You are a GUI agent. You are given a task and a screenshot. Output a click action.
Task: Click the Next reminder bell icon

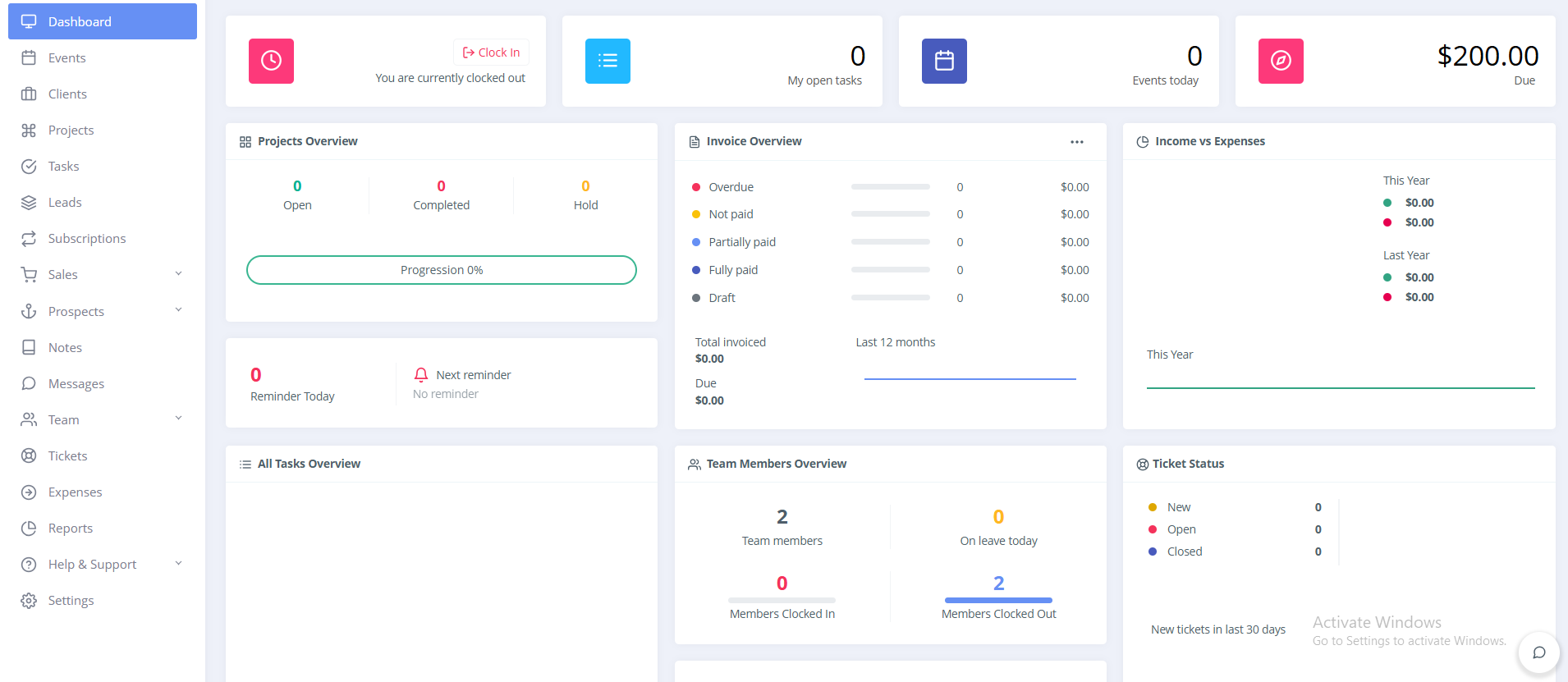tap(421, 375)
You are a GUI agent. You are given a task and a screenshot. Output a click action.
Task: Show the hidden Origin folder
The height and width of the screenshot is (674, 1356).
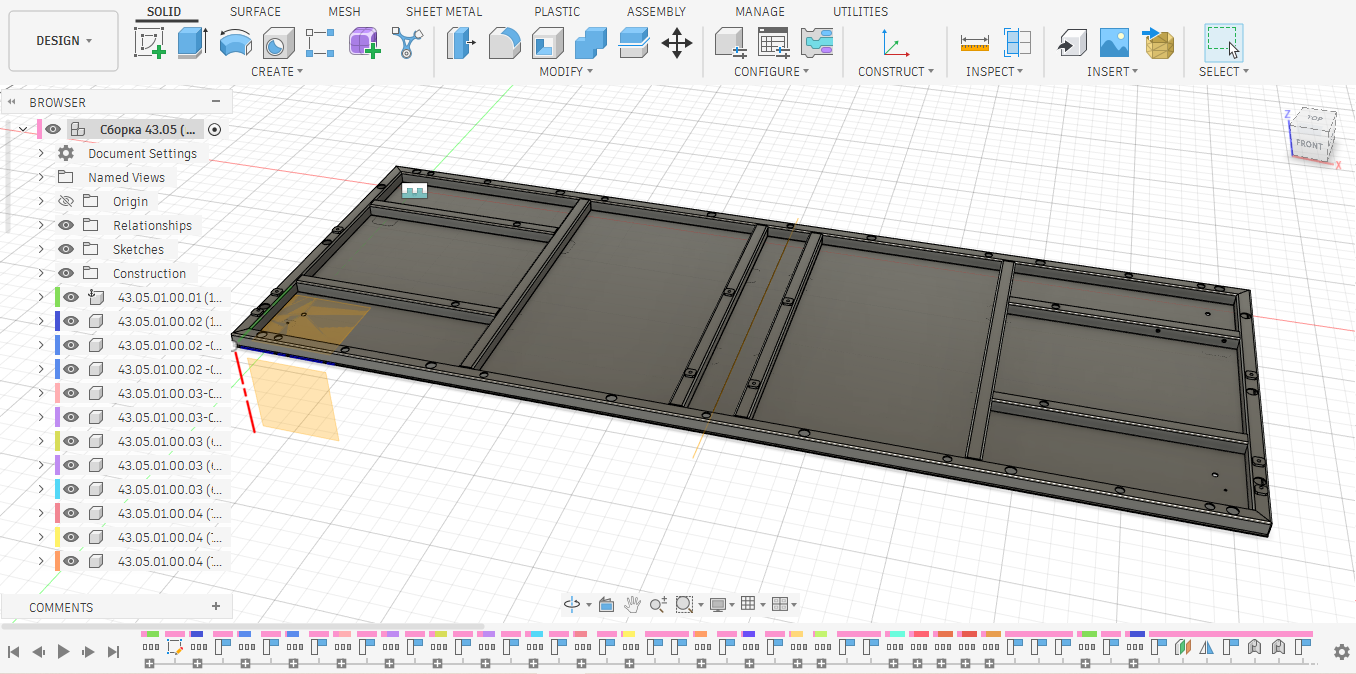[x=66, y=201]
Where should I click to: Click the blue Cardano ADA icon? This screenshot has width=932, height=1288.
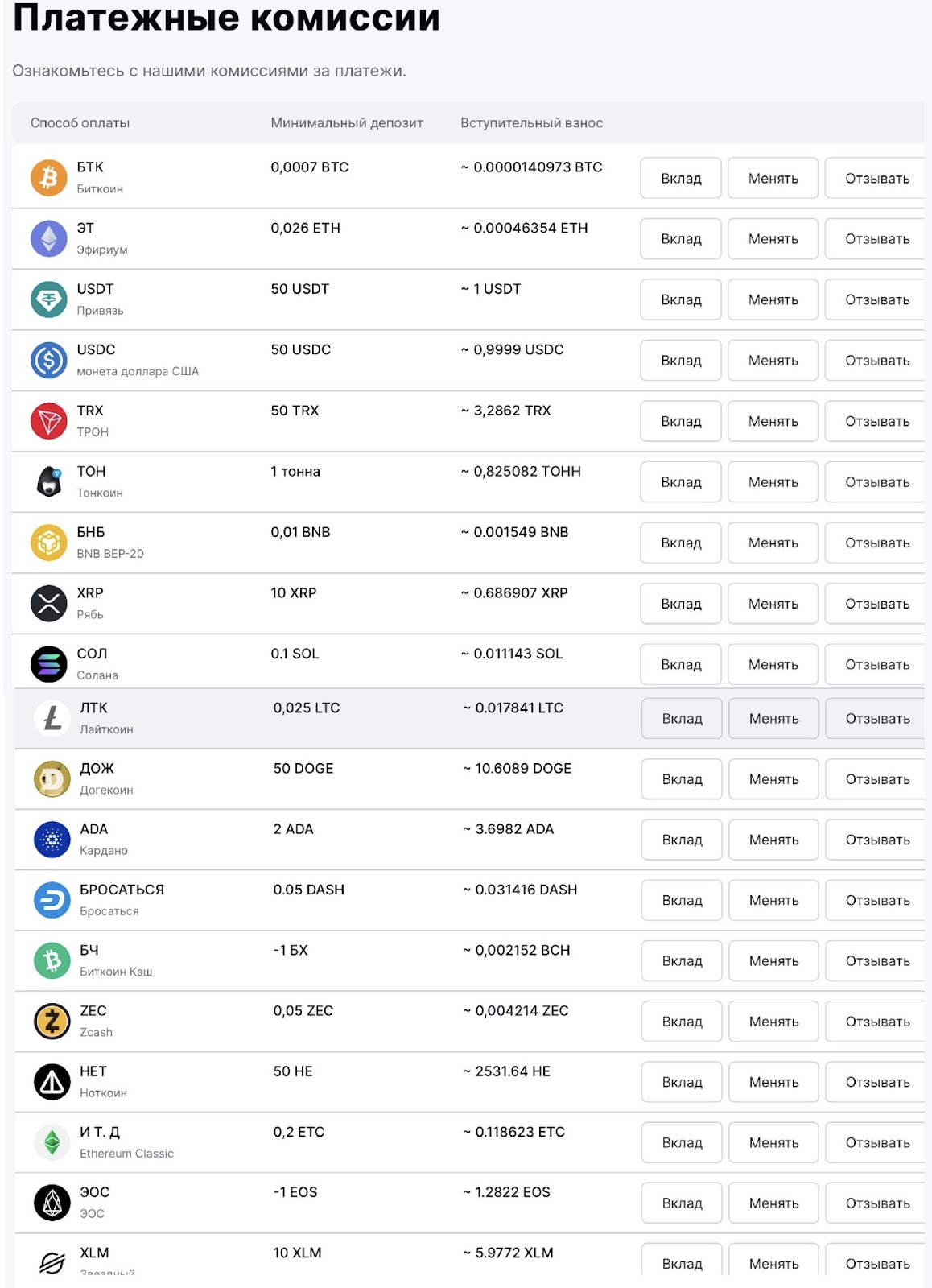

# Your goal:
Swap every "screenshot" in the records above for "screen image" and leave everything else unchanged. Omit the pictures from your answer.

# Result below:
You are a GUI agent. You are given a task and a screen image. Output a click action.
Task: Click the Next reminder bell icon

tap(421, 375)
You are a GUI agent. You are given a task and a screen image. Output a click action.
Task: Show the hidden Origin folder
The height and width of the screen image is (674, 1356).
[x=66, y=201]
Where should I click to: Click the blue Cardano ADA icon? This screen image has width=932, height=1288.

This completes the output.